At the end of October, we will publish a report titled “State of the Cure 2014” which will update the list of Practical Cure projects currently in or about to start human trials. While we are not yet finished with the review, I expect the number of projects to be less than 10. With 360 or so projects currently registered as type 1 research trials, 10, in our view, is not enough.
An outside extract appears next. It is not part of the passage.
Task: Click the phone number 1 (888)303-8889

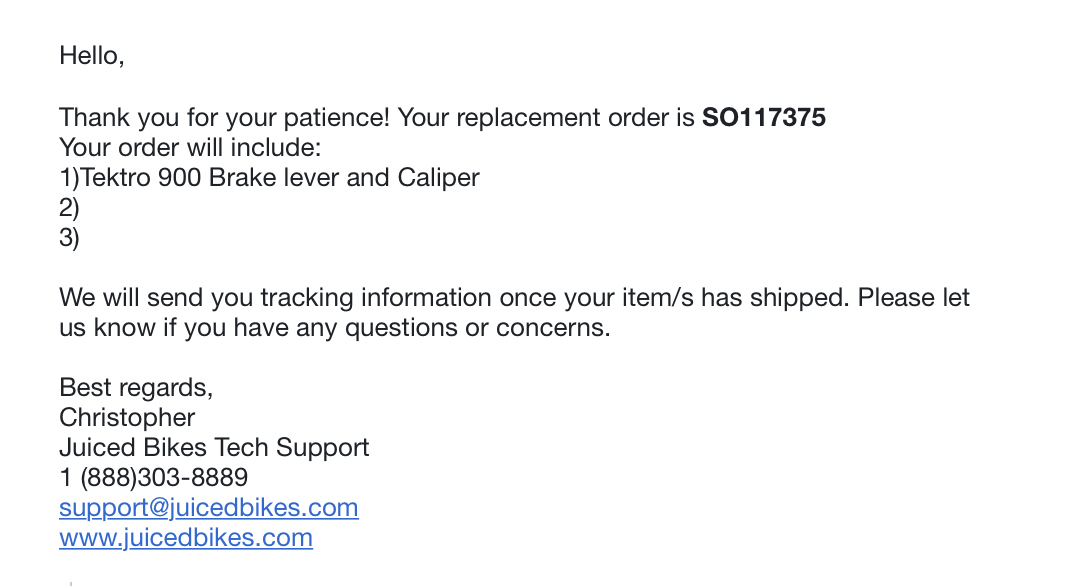Action: (x=153, y=478)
Which projects appear to be the most promising?
While we certainly have our personal opinions about which projects are more likely to succeed than others, we have all been at it long enough to have some things that looked very promising fail, and other things that we did not think would do well deliver strong clinical results. As an organization, we try to be supportive of all projects that meet the Practical Cure criteria until we have conclusive clinical results. If the results are negative or extensively delayed, we will remove the project during our twice-per-year review. I expect that some projects on the list will be removed while some new ones will be added.
What do you think needs to happen in order to have a practical cure for type 1 diabetes available within the next 15 years?
The primary thing that I would like to see is a major initiative adopted by the JDRF, the ADA and other research centers to seek out, identify and prioritize Practical Cure research. The language is not what is important here but, rather, the concept that near-term cure research receives a significant and dedicated focus.
The T1D community can support this by requesting a practical cure, by specifying that they would like their donation to be used for a practical cure, and even just by asking key questions like "How is my donation being used?" and "How was my donation used?"